Jerry Brown is the Zen master of political reincarnation, but in the latest lap of the California governor’s race, he stumbled badly over one of his own past lives.

Political rookie Meg Whitman, the Democratic candidate’s Republican rival, made Brown look like the novice, confounding him with a tough new ad featuring old TV footage of former president Bill Clinton hammering him in a debate during their famously bitter 1992 presidential primary contest.

Capitol Letters

The ad set off a sharp exchange between Brown and Whitman over his record during his first turn as governor. But their volley over taxes and integrity was instantly eclipsed on Monday; Time magazine’s political blog obtained and posted a new tape of Brown, speaking at a campaign event over the weekend, in which he personally insulted Clinton, questioning the former president’s honesty and mocking him about the Monica Lewinsky sex scandal.

“I mean Clinton’s a nice guy, but who ever said he always told the truth?” Brown was caught — probably by a Whitman campaign operative — saying at the event. Reprising Clinton’s famous Lewinsky-era line that he “did not have sexual relations with that woman,” Brown added: “You remember, right? There’s that whole story there about did he or didn’t he? Okay, I did — I did not have taxes with this state.”

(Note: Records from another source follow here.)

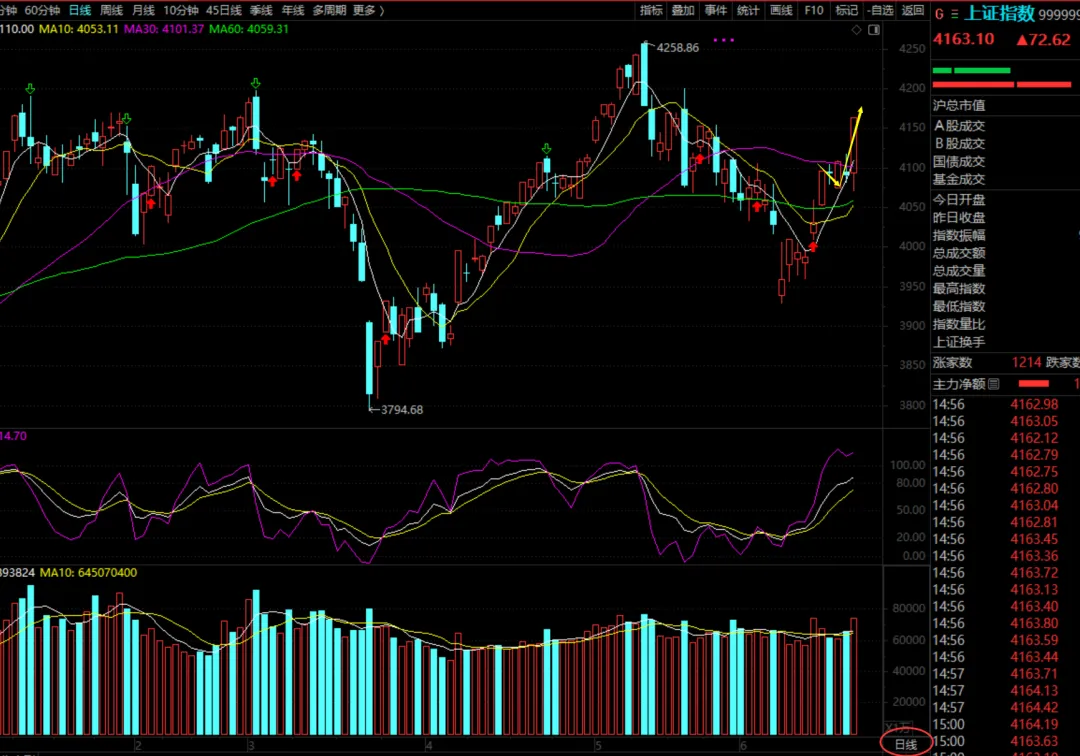
Task: Select the 60分钟 period tab
Action: (42, 10)
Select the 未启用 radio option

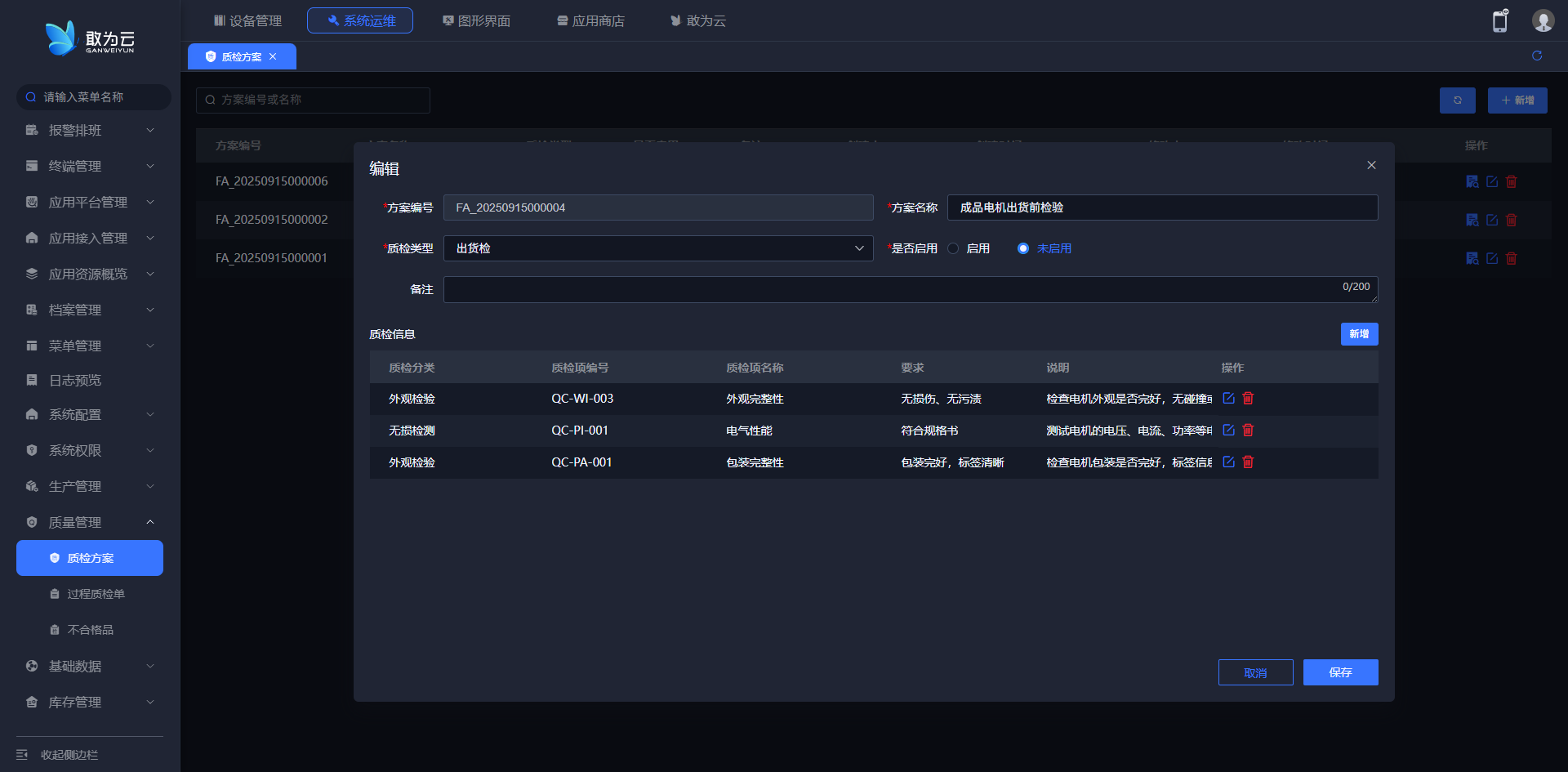pos(1022,248)
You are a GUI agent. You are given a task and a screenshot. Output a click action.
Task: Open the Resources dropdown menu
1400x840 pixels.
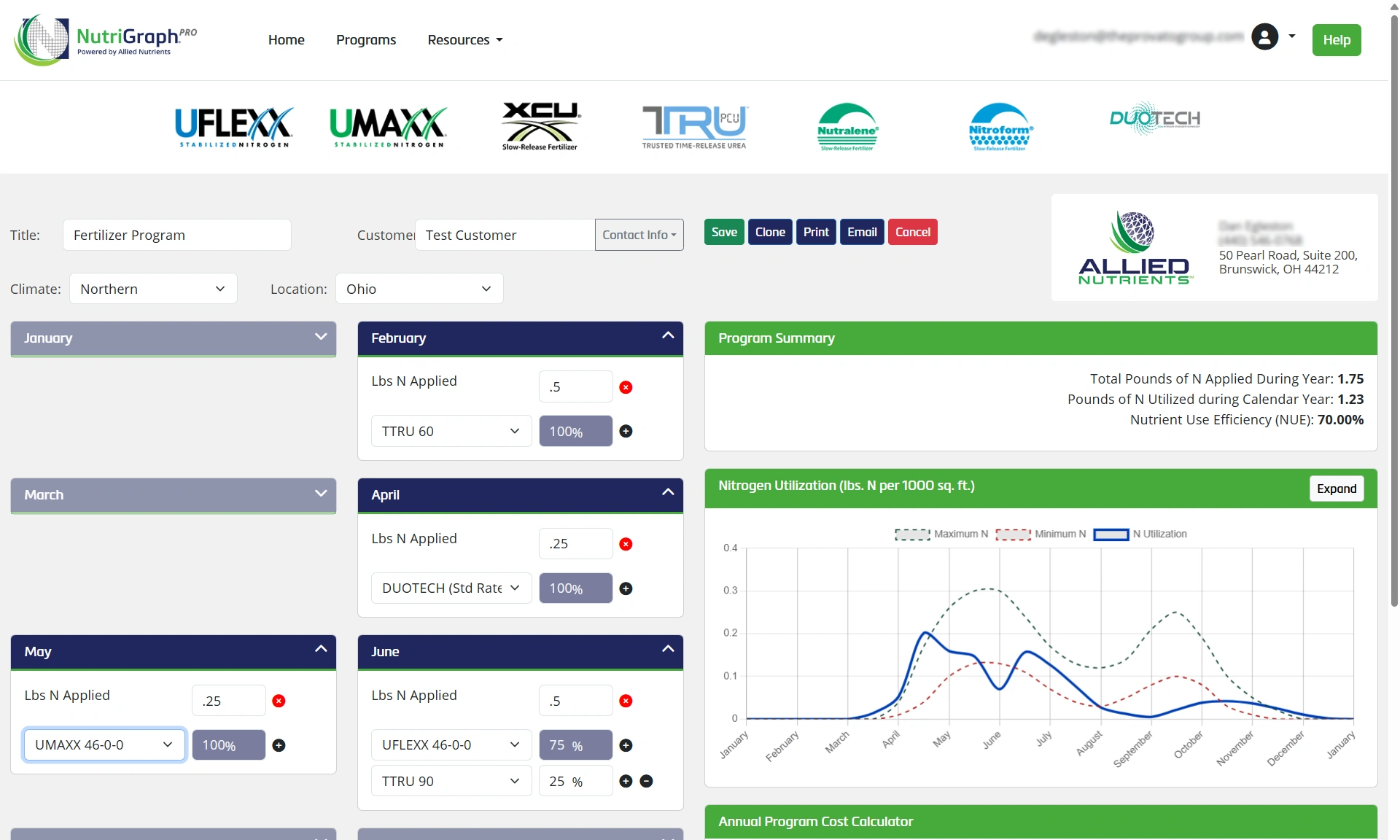coord(465,40)
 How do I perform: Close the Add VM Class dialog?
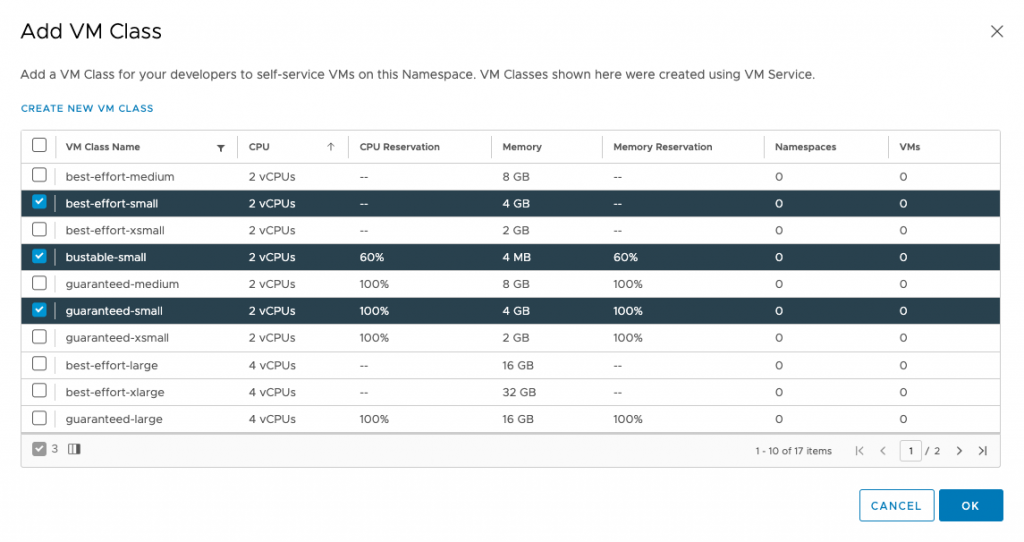pos(996,32)
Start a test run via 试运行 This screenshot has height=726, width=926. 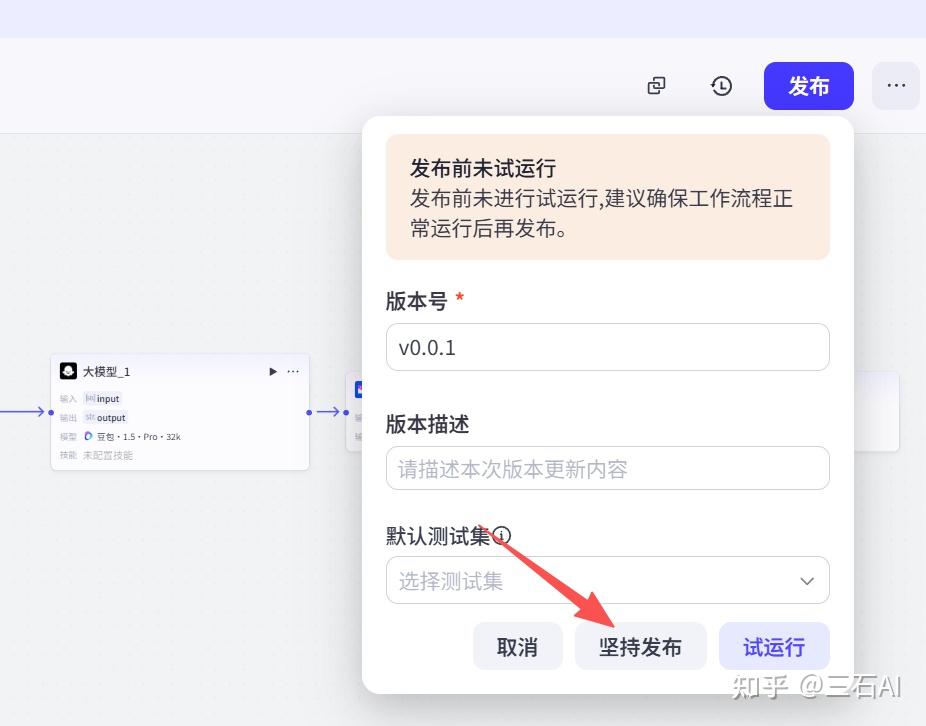click(773, 647)
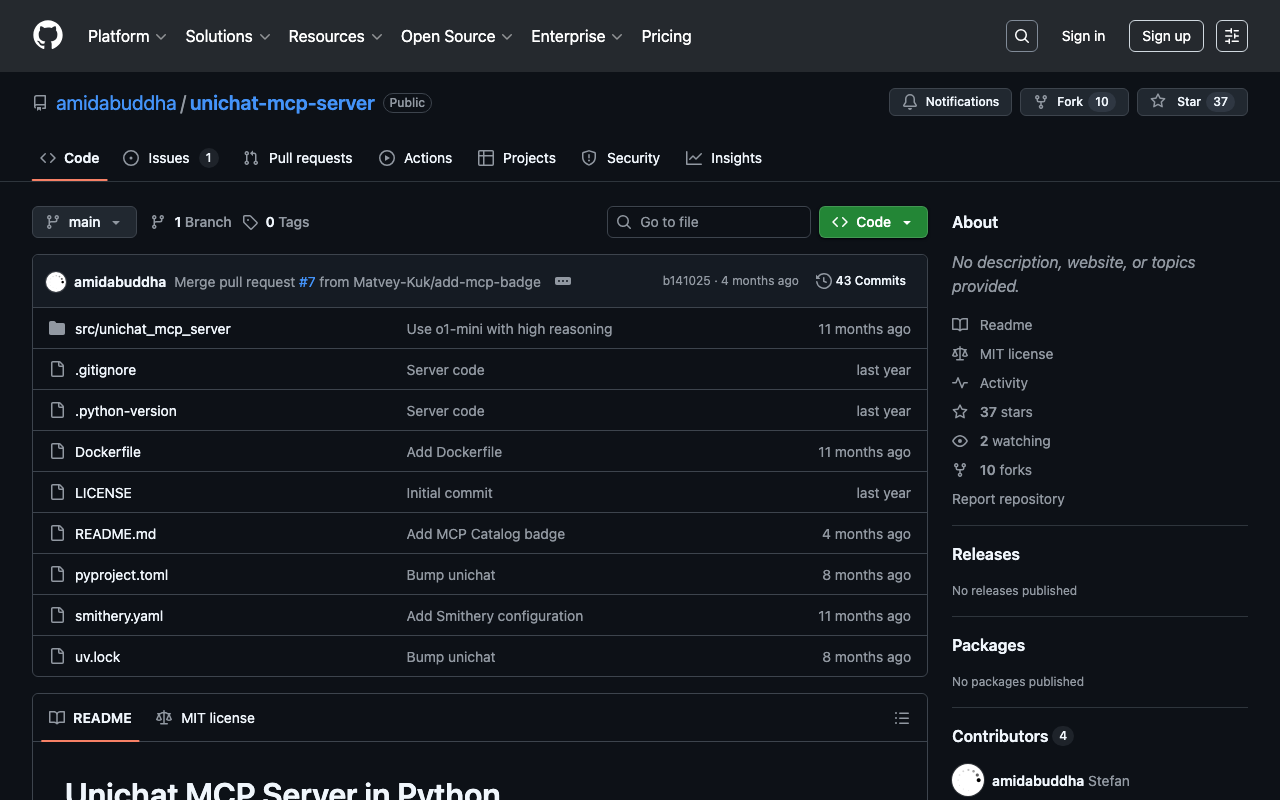Open the README outline list icon
Viewport: 1280px width, 800px height.
click(901, 718)
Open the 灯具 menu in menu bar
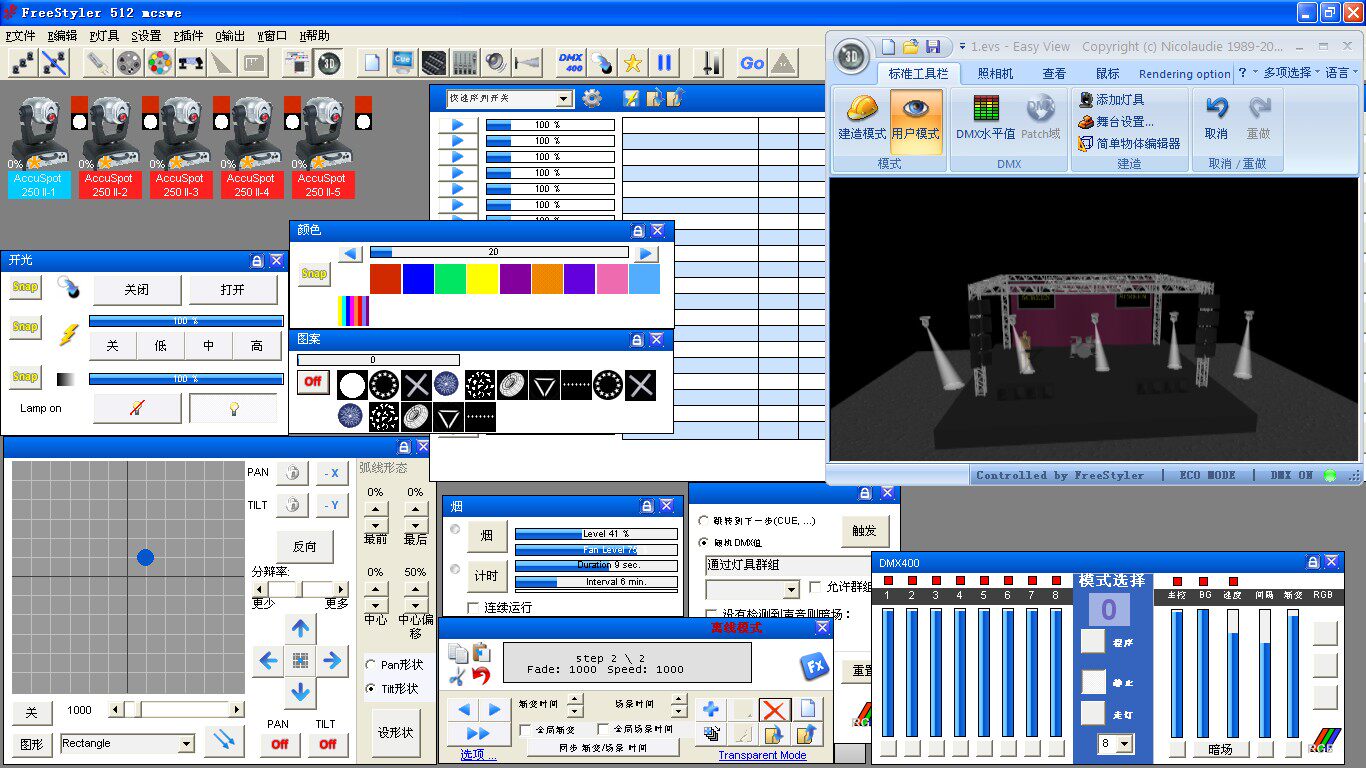The width and height of the screenshot is (1366, 768). click(104, 35)
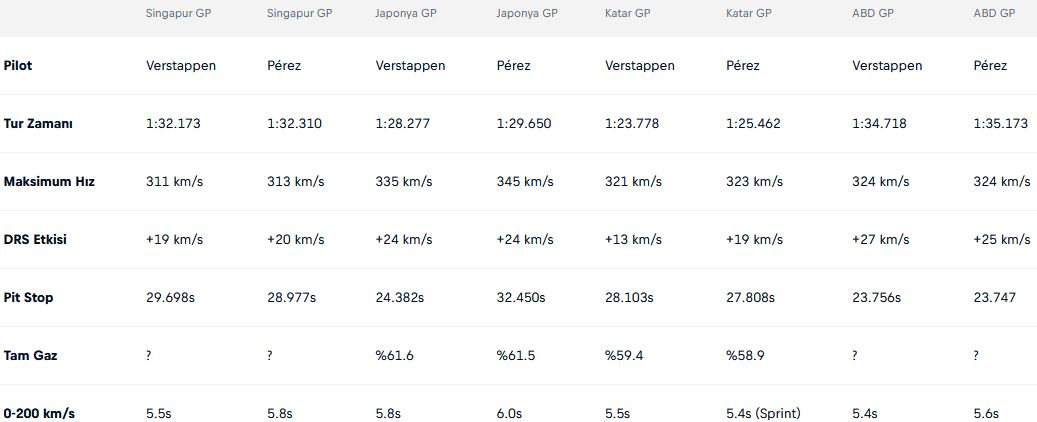Select the "Tam Gaz" row header
Image resolution: width=1037 pixels, height=422 pixels.
click(x=30, y=356)
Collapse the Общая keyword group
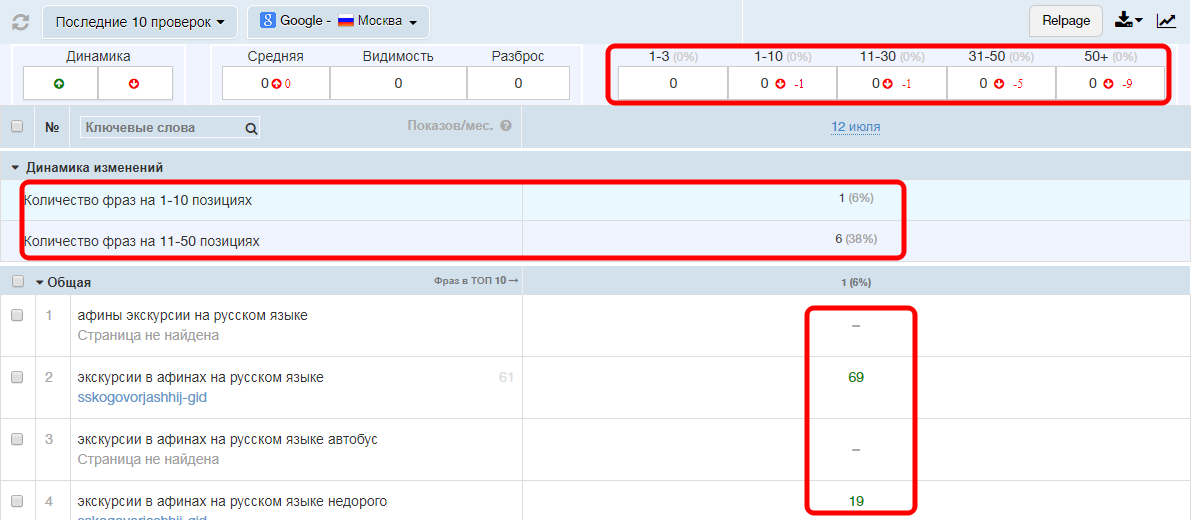1195x520 pixels. [x=40, y=283]
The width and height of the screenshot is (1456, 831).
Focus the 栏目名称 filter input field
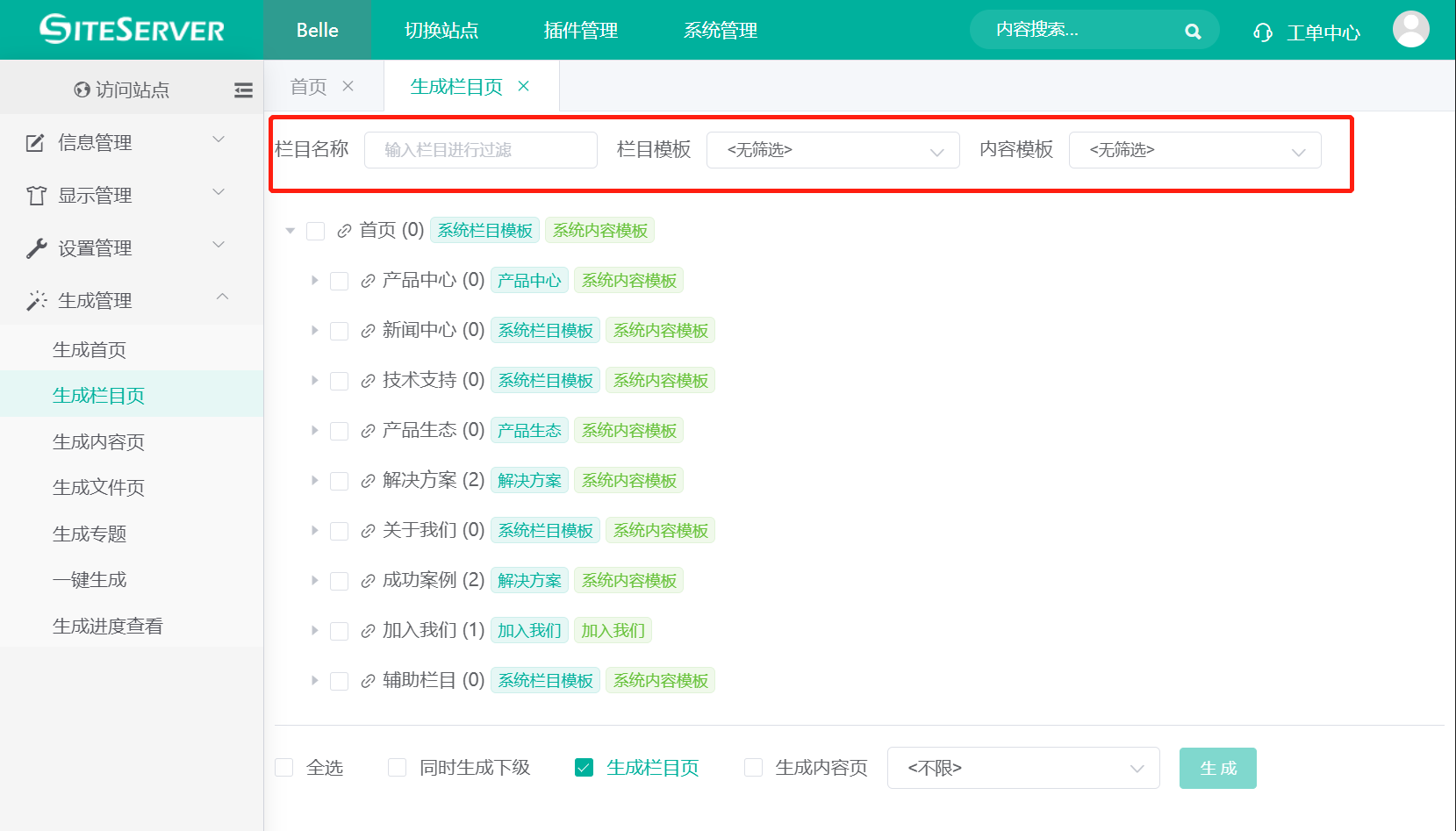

Fortunately for Brown, Clinton is the forgiving sort. The cheap-shot comments, which quickly went viral, threatened but did not derail a behind-the-scenes deal Democratic leaders negotiated with the ex-president to endorse his erstwhile foe and assail Whitman for misappropriating his words from 1992.

But Brown’s clumsy handling of the embarrassing incident not only pushed him back on defense in his battle against Whitman but also served as a case study of the vicissitudes of campaigning in a real-time, 24/7 YouTube political environment that was not even imaginable in 1978, the last time the 72-year-old attorney general ran for governor.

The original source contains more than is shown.